A Hijacking director Tobias Lindholm and star Pilou Asbæk reteam for this thought-provoking military drama.
As the title perhaps suggests, at some basic level all wars are the same. Men kill each other, their wives suffer at home, children cry. While this Afghan conflict drama unfolds, giving us a Danish POV on the perils of the frontline and the challenges of the Copenhagen home front, that sense of generic sameyness however, does rather kick in. And not to the film’s advantage either.
The knuckle biting tension which writer/director Tobias Lindholm and his decency-exuding leading man Pilou Asbæk carefully built up together in their previous Somali pirate thriller A Hijacking whipped up expectations that they’d deliver something pretty special here, yet it feels like a movie we’ve seen before. TV news coverage, vérité docs like Restrepo and even the potent British indie flick Kajaki have all served to render the lives of Western troops treading warily in fear of the Taliban fairly familiar on-screen territory.
Lindholm’s persistent, observational camera and his instinct for visual authenticity do keep it all watchably real, but as incoming fire, IED carnage and tricky negotiations with sceptical locals put compassionate Asbæk’s command skills to the test, there’s not much here to rock us on our heels. Meanwhile, back home with three misbehaving kids, it’s understandable his other half Tuva Novotny is looking pretty frayed, but her strivings are of a different order of intensity from the challenges faced by shipping company exec Soren Malling in A Hijacking, making life-and-death decisions on the phone to trigger-happy Somali warlords.

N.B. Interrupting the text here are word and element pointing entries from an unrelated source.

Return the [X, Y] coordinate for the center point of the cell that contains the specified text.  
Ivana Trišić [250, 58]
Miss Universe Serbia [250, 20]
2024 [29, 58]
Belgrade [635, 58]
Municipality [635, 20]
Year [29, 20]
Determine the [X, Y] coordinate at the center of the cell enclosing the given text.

Still, just when you think you’ve got a handle on where the movie’s going, there’s a knock on the door and everything changes. Unfair to say anything more than that, but the revised scenario in which Asbæk now finds himself causes him – and indeed the rest of us – to work back through all the decisions he’d made in the movie’s opening salvos, particularly his dealing with an Afghan family who’d come to him for help after the Taliban had spotted them in conversation with the Danish contingent.

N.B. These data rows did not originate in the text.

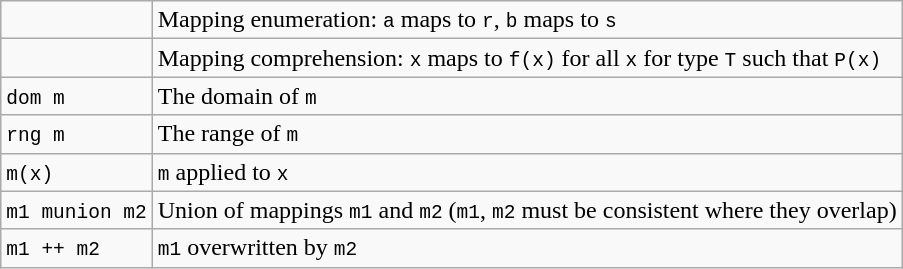
The domain of m [527, 96]
m applied to x [527, 172]
m1 munion m2 [77, 210]
m1 overwritten by m2 [527, 248]
m1 ++ m2 [77, 248]
dom m [77, 96]
Union of mappings m1 and m2 (m1, m2 must be consistent where they overlap) [527, 210]
The range of m [527, 134]
rng m [77, 134]
m(x) [77, 172]
Mapping enumeration: a maps to r, b maps to s [527, 20]
Mapping comprehension: x maps to f(x) for all x for type T such that P(x) [527, 58]
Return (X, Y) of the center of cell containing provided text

Suddenly, the movie shifts up a couple of gears, becoming more complex and involving and taking us to places we never expected to go. There’s now a key role for the steely Malling, as Asbæk’s canny guide through the moral minefield now surrounding him, and the full extent of Lindholm’s narrative agenda at last comes to light. As a filmmaker he’s terrific at rendering the fractious textures of demanding personal experience, yet he’s ultimately interested in the wider issues – here laid out like concentric rings of responsibility, from the individual, to the family unit, thence to the state itself.
What comes across is an apparent restlessness in Denmark about the standards of conduct expected of their own personnel while the Taliban conduct warfare on their own ruthless terms. As the haunting final image leaves us to ponder, it’s one thing to honour the courage of our military in no-win situations, but shouldn’t we also be questioning the whys and wherefore of the political decisions which put them there in the first place?